When you look through a trapping catalog or walk the aisle at a convention there are thousands of lures available, so how to you decide which ones to try. ​Well, for starters, when you are using your lures you need to keep notes of where you use them, and what animals they are catching. This will help you to pick the lures that are most effective for you in your area. Keeping records can really help you improve your efficiency.

So what is the difference between bait and lure? Bait is usually food based, its something the coyote wants to eat. Bait pairs well with a dirthole. And I usually use more bait than I would lure. So at a set I may use a teaspoon of bait whereas I only ever use a pea sized amount of lure. Bait you buy in a larger jar and may be sold by the pint, whereas lure is sold by the ounce, so you can buy it in small jars.

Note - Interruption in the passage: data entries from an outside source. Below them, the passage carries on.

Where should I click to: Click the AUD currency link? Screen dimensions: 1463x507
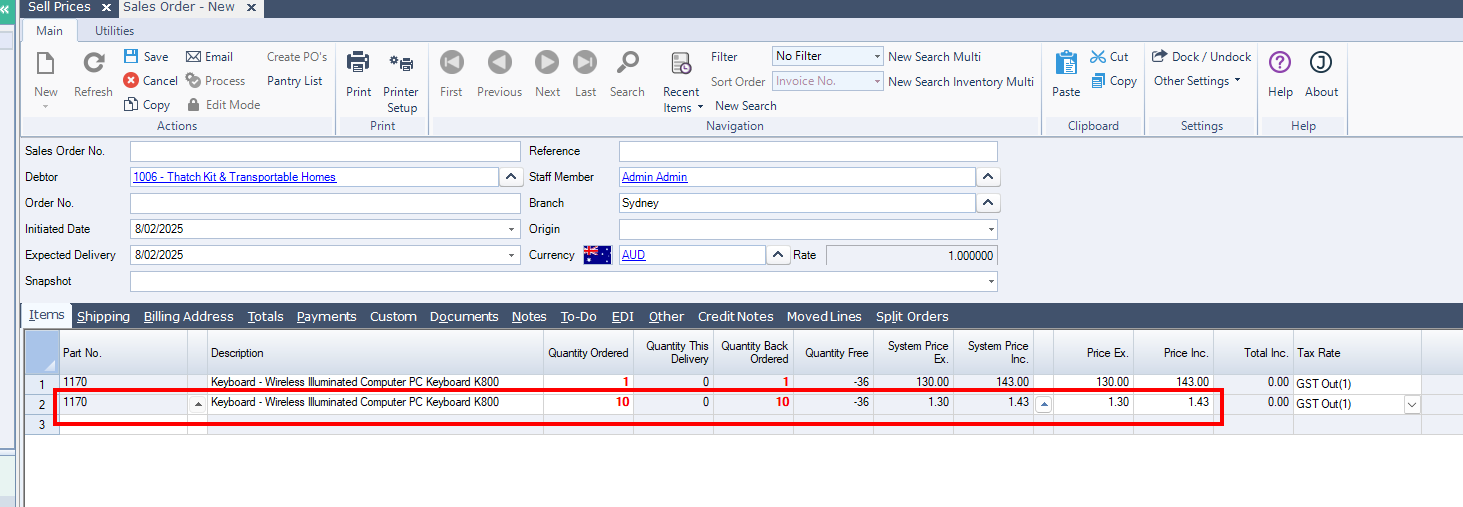(634, 255)
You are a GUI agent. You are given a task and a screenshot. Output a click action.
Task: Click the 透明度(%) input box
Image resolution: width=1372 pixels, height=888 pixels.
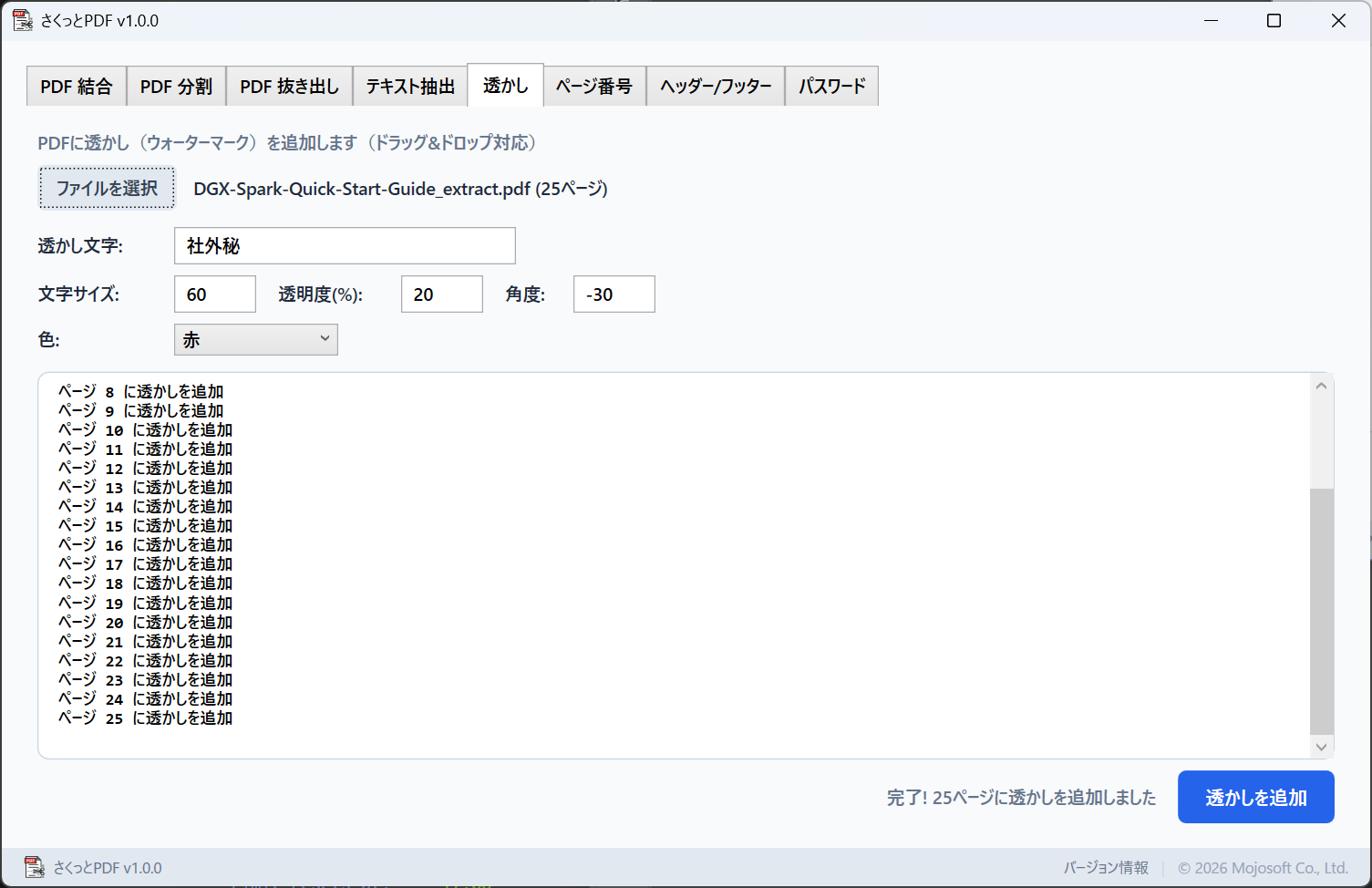[441, 294]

Lure is more of a curiosity scent. Its meant to capture an animals attention. There are multiple types of lures, gland lures, curiosity lures, even food based lures.

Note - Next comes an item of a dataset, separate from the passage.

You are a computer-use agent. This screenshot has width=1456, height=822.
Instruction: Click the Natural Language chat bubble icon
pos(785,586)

Gland lures, are just that, they are made from specific animal glands, so you can get red fox gland, coyote gland, bobcat gland, etc. These are my favorite to use at scent post or flat sets, and I’ll use gland lure in conjunction with urine. So far as other lures, the difference is in what is used to make the lure. Some lures have skunky scents and are well suited for colder weather, so the scent will hang around better. Then again, in some areas skunky smelling lures will spook game instead of attract game.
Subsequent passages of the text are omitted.